Clin Lab. 2022 Nov 1;68(11). doi: 10.7754/Clin.Lab.2022.211255.
As a serious and common out-of-hospital infectious disease, community-acquired pneumonia (CAP) ranks among the leading causes of death in both developing and developed countries. In recent years, the increasing incidence of CAP has led to an increase in the number of hospitalizations. Although CURB-65 (or CRB-65) and pneumonia severity Index (PSI) scoring systems are widely used in CAP prognostic scoring systems, each score had some limitations in predicting whether patients with CAP would require prolonged hospitalization. The aim of this study was to analyze serum inflammatory biomarkers combined with age to establish a novel predictive model for predicting prolonged hospitalization in patients with CAP.
In a retrospective study, serum inflammatory biomarkers were collected from all enrolled CAP patients, including white blood cell count (WBC), high-sensitivity C-reactive protein (hs-CRP), erythrocyte sedimentation rate (ESR), D-dimer, procalcitonin (PCT), fibrinogen (FIB), and ICU treatment. Length of hospital stay and age were also recorded. The 75th percentile of length of stay in the enrolled population was defined as long hospitalization over time, and the primary predictor of outcome was prolonged hospitalization.
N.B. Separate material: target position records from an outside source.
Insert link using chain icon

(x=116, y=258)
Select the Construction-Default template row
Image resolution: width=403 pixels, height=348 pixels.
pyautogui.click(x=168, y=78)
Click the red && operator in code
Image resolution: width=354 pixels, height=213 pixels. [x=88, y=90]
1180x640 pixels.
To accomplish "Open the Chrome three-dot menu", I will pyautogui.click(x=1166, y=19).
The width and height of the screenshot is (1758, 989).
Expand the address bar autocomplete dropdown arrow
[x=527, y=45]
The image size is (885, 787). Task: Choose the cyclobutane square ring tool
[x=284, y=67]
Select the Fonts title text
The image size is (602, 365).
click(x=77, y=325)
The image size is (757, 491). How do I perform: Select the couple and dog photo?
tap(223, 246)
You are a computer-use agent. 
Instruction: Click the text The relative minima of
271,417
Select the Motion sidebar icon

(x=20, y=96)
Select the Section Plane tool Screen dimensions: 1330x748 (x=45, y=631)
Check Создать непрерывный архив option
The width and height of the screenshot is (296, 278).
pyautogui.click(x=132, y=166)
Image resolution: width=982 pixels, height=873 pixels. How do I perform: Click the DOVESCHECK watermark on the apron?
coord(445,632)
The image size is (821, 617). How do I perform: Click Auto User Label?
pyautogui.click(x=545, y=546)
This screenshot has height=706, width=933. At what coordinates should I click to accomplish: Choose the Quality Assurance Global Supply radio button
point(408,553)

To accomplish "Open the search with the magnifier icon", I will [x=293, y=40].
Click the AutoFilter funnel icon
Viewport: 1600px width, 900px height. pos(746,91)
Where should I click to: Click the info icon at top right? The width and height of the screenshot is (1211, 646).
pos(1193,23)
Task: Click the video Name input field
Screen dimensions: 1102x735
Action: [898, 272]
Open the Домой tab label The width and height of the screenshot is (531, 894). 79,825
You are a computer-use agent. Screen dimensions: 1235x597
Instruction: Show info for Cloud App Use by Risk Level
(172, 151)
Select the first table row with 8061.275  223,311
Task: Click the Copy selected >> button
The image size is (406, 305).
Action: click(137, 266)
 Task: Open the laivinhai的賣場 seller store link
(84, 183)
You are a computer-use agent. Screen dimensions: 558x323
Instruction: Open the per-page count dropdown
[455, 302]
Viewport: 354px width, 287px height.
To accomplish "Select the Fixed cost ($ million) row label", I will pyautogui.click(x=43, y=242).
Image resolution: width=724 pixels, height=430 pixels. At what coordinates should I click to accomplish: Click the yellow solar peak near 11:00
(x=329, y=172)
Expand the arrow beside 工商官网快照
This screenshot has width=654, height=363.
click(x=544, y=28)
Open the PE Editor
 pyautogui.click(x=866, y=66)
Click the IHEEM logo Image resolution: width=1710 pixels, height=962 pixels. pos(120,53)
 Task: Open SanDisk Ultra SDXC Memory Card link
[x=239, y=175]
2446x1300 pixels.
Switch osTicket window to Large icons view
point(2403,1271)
Univariate analysis and binary logistic regression analysis were used to explore the independent risk factors which could be components of a new predicting model for prolonged hospitalization in CAP patients. ROC curves were used to evaluate the sensitivity and specificity of the new model, which consisted of the combination of all independent risk factors in predicting the main outcomes.
The results showed that among 364 patients with CAP, 85 had extended hospitalization (85/364). Further analysis showed that age, white blood cell, fibrinogen, and high-sensitivity C-reactive protein were independent risk factors for extended hospitalization in patients with CAP. Finally, the AUC of the ROC curve of the new prediction model (the joint model consists of age, WBC, FIB, and hs-CRP) was 0.93 (95% CI 0.90 - 0.96), and the sensitivity and specificity were 87.1% and 87.8%, respectively.
Serum inflammatory biomarkers combined age have high specificity and sensitivity in predicting prolonged hospitalization in adult CAP patients.
社区获得性肺炎(CAP)是一种严重且常见的院外感染性疾病,在发展中国家和发达国家均为主要致死病因之一。近年来,CAP 的发病率不断上升,导致住院人数增加。尽管 CURB-65(或 CRB-65)和肺炎严重指数(PSI)评分系统广泛应用于 CAP 预后评分系统,但每种评分系统在预测 CAP 患者是否需要延长住院时间方面都存在一定的局限性。本研究旨在分析血清炎症标志物并结合年龄,建立一种新的预测模型,以预测 CAP 患者的延长住院时间。
本回顾性研究收集了所有入组 CAP 患者的血清炎症标志物,包括白细胞计数(WBC)、高敏 C 反应蛋白(hs-CRP)、红细胞沉降率(ESR)、D-二聚体、降钙素原(PCT)、纤维蛋白原(FIB)和 ICU 治疗。同时记录住院时间和年龄。将入组人群的住院时间第 75 百分位数定义为长时间住院,主要结局预测指标为延长住院时间。采用单因素分析和二元逻辑回归分析探讨延长住院时间的独立危险因素,这些因素可能是 CAP 患者延长住院时间的新预测模型的组成部分。ROC 曲线用于评估新模型预测主要结局的灵敏度和特异性,该模型由所有独立危险因素组合而成。
在 364 例 CAP 患者中,85 例患者延长了住院时间(85/364)。进一步分析显示,年龄、白细胞、纤维蛋白原和高敏 C 反应蛋白是 CAP 患者延长住院时间的独立危险因素。最终,新预测模型(由年龄、WBC、FIB 和 hs-CRP 组成的联合模型)的 ROC 曲线下面积为 0.93(95%CI 0.90-0.96),灵敏度和特异性分别为 87.1%和 87.8%。
血清炎症标志物联合年龄对预测成人 CAP 患者延长住院时间具有较高的特异性和灵敏度。